Supplied data START
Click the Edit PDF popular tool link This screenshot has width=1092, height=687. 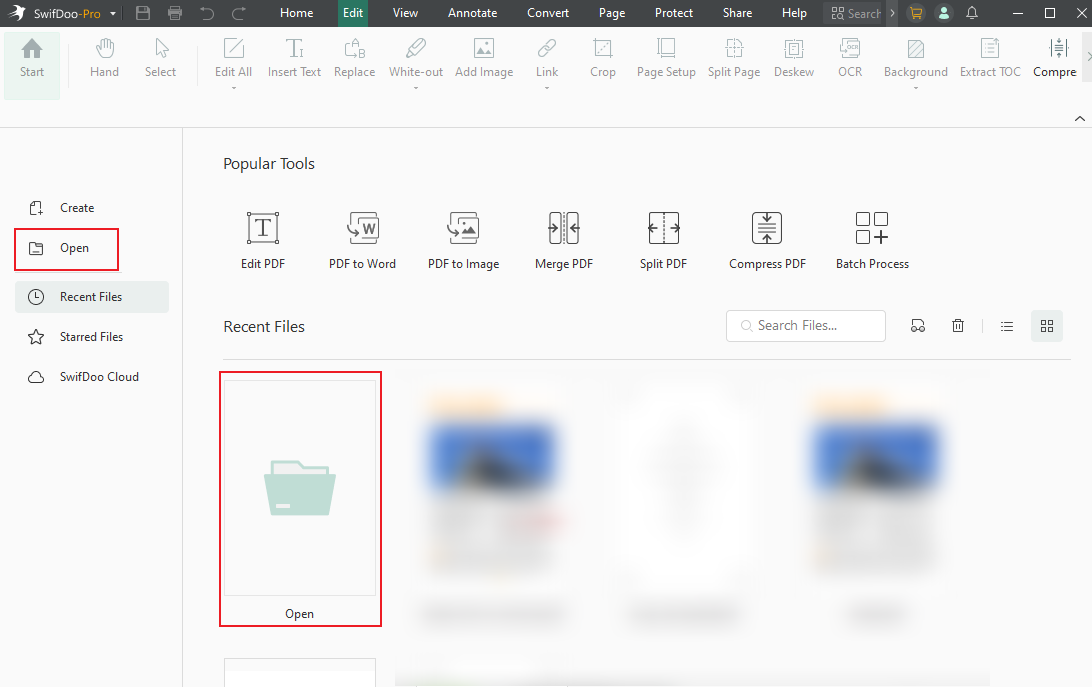(262, 238)
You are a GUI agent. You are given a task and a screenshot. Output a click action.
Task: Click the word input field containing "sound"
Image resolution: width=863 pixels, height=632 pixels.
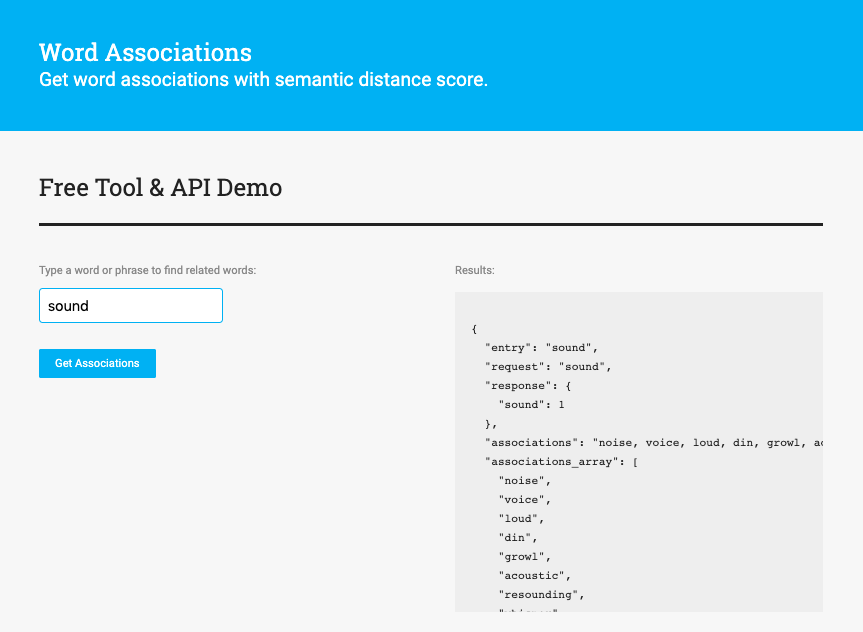(x=130, y=306)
Supplied data END
» **What is needed**:
Reproduce exactly, and only, the lines from the one holding "Image resolution: width=863" through the final line of the entries. Do not include the pictures.

» **Answer for this exercise**:
Image resolution: width=863 pixels, height=632 pixels.
(x=130, y=306)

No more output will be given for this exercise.